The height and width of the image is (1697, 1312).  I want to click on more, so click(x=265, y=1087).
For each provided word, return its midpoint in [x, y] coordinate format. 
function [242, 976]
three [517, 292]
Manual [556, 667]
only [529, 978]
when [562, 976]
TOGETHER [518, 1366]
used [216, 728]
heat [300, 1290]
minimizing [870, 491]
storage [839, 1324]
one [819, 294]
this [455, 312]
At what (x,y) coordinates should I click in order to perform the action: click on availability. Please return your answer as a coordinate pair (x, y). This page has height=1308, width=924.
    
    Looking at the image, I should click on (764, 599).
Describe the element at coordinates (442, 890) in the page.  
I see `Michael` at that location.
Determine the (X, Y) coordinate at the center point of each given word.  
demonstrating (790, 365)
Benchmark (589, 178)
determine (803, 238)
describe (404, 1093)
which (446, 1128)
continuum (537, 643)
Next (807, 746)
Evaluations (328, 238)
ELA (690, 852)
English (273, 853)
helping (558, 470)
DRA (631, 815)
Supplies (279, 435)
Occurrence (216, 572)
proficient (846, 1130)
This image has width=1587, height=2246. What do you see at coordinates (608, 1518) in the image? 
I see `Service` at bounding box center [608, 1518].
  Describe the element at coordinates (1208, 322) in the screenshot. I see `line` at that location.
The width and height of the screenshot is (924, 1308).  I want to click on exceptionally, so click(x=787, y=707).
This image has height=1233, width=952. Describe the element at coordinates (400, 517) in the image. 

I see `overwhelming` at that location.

══════════

Rewrite the material above with "midpoint" swapped for "center point" and every other part left as it is.

- _EXERCISE OUTPUT_:
The height and width of the image is (1697, 1312).  I want to click on more, so click(x=265, y=1087).
For each provided word, return its center point in [x, y] coordinate format. 
function [242, 976]
three [517, 292]
Manual [556, 667]
only [529, 978]
when [562, 976]
TOGETHER [518, 1366]
used [216, 728]
heat [300, 1290]
minimizing [870, 491]
storage [839, 1324]
one [819, 294]
this [455, 312]
At what (x,y) coordinates should I click in order to perform the action: click on availability. Please return your answer as a coordinate pair (x, y). This page has height=1308, width=924.
    
    Looking at the image, I should click on (764, 599).
Describe the element at coordinates (442, 890) in the page.  
I see `Michael` at that location.
Determine the (X, Y) coordinate at the center point of each given word.  
demonstrating (790, 365)
Benchmark (589, 178)
determine (803, 238)
describe (404, 1093)
which (446, 1128)
continuum (537, 643)
Next (807, 746)
Evaluations (328, 238)
ELA (690, 852)
English (273, 853)
helping (558, 470)
DRA (631, 815)
Supplies (279, 435)
Occurrence (216, 572)
proficient (846, 1130)
This image has width=1587, height=2246. What do you see at coordinates (608, 1518) in the image? 
I see `Service` at bounding box center [608, 1518].
  Describe the element at coordinates (1208, 322) in the screenshot. I see `line` at that location.
The width and height of the screenshot is (924, 1308).  I want to click on exceptionally, so click(x=787, y=707).
This image has height=1233, width=952. Describe the element at coordinates (400, 517) in the image. 

I see `overwhelming` at that location.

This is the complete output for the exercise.